Gary Lineker: BBC presenter steps back from duties as Match of the Day host | Football News
Gary Lineker is stepping back from his duties as Match of the Day presenter, the BBC has said in a statement.
However, Sky News understands that Lineker has not agreed to this, and the statement is incorrect.
A source close to the presenter has told Sky News that the corporation has taken him off air, as he is unwilling to apologise for his comments this week on social media and admit he should not have done it.
Following the announcement, former Arsenal striker and pundit Ian Wright said he will not take part in Saturday’s Match of the Day programme in “solidarity” with Lineker.
The BBC has been approached for comment.
BBC statement: Lineker to step back from MOTD role
The presenter has been embroiled in a row over impartiality after comparing the language used to launch a new Government asylum policy with 1930s Germany.
He will not present the show until an agreement is reached on social media use.
A BBC spokesperson said: “The BBC has been in extensive discussions with Gary and his team in recent days. We have said that we consider his recent social media activity to be a breach of our guidelines.
“The BBC has decided that he will step back from presenting Match Of The Day until we’ve got an agreed and clear position on his use of social media.
“When it comes to leading our football and sports coverage, Gary is second to none.
“We have never said that Gary should be an opinion-free zone, or that he can’t have a view on issues that matter to him, but we have said that he should keep well away from taking sides on party political issues or political controversies.”
The row was sparked by his response on Twitter to a Home Office video in which Home Secretary Suella Braverman unveiled the Government’s plans to stop migrants crossing the Channel on small boats.

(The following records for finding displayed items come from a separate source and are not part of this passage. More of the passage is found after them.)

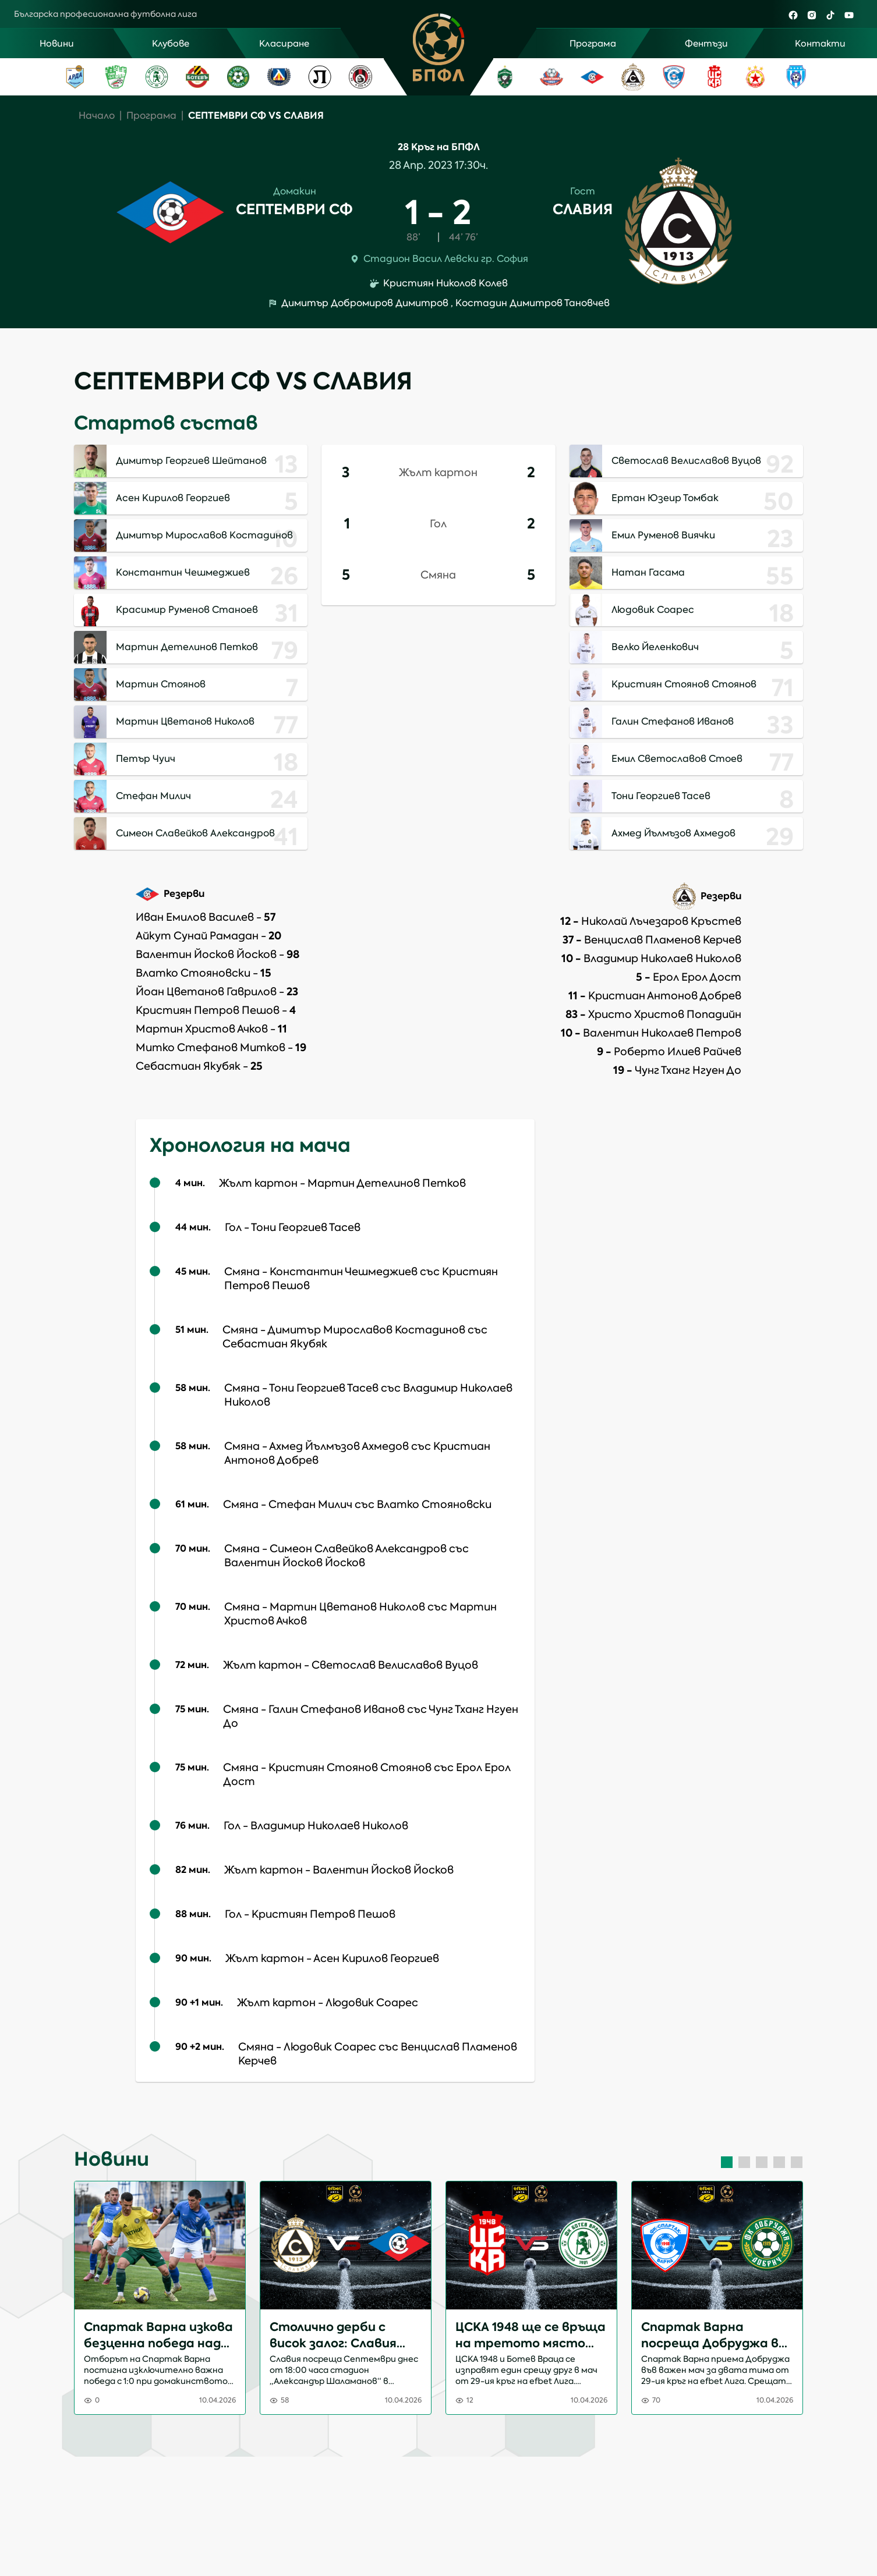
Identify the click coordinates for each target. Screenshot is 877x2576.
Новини (57, 43)
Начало (97, 115)
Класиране (284, 43)
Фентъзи (706, 43)
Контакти (820, 43)
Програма (593, 43)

The ex-England striker wrote: “There is no huge influx. We take far fewer refugees than other major European countries.
“This is just an immeasurably cruel policy directed at the most vulnerable people in language that is not dissimilar to that used by Germany in the ’30s.”
The BBC guidelines…
Gary Lineker signed a five-year deal with the BBC in 2020, under which he agreed to adhere to their updated impartiality rules.
The rules for news and current affairs journalists are very strict, with their personal accounts treated as if they are part of the BBC’s output.
Because Lineker works in the sports department, he has more freedom to express his own opinion, but under the guidelines must still “avoid bringing the BBC into disrepute”.
The BBC guidelines also states: “There are also others who are not journalists or involved in factual programming who nevertheless have an additional responsibility to the BBC because of their profile on the BBC. We expect these individuals to avoid taking sides on party political issues or political controversies and to take care when addressing public policy matters.”
He has since faced criticism from Downing Street, Culture Secretary Lucy Frazer and Ms Braverman, who accused him of “diminishing the unspeakable tragedy” of the Holocaust.
However, support has come from media figures including Piers Morgan and Sky News commentator Adam Boulton.
Lineker on Thursday: ‘I’m looking forward to presenting MOTD on Saturday’
Lineker tweeted on Thursday that he was “very much looking forward” to presenting Match Of The Day on Saturday.
The 62-year-old posted: “Well, it’s been an interesting couple of days.
“Happy that this ridiculously out of proportion story seems to be abating and very much looking forward to presenting @BBCMOTD on Saturday.
“Thanks again for all your incredible support. It’s been overwhelming.”
He previously told reporters outside his London home that he stood by his criticism of the immigration policy and did not fear suspension by the BBC.
When approached by reporters Lineker said: “Yes I would like to say something, very good morning to you”
As he passed round the back of the vehicle, he said “no” when asked if he fears suspension over his tweets.
Then as he climbed into the rear passenger seat, he responded to a reporter asking if he has spoken to the BBC, saying: “I’m always talking to the BBC.”
Asked if he had spoken to the director general, he said, after a pause, “yeah” before adding “he said… well we chat often”.
Before closing the door, he was asked if he regretted his tweet. He responded “no” and when asked if he stood by it he said “course”.
BBC director-general Tim Davie warned staff about their use of social media when he took on the role at the end of 2020, and guidelines around social media use have since been updated.
Staff were told they need to follow editorial guidelines and editorial oversight in the same way as when doing BBC content.
Lineker is a freelance broadcaster for the BBC, not a permanent member of staff, and is not responsible for news or political content so does not need to adhere to the same rules on impartiality.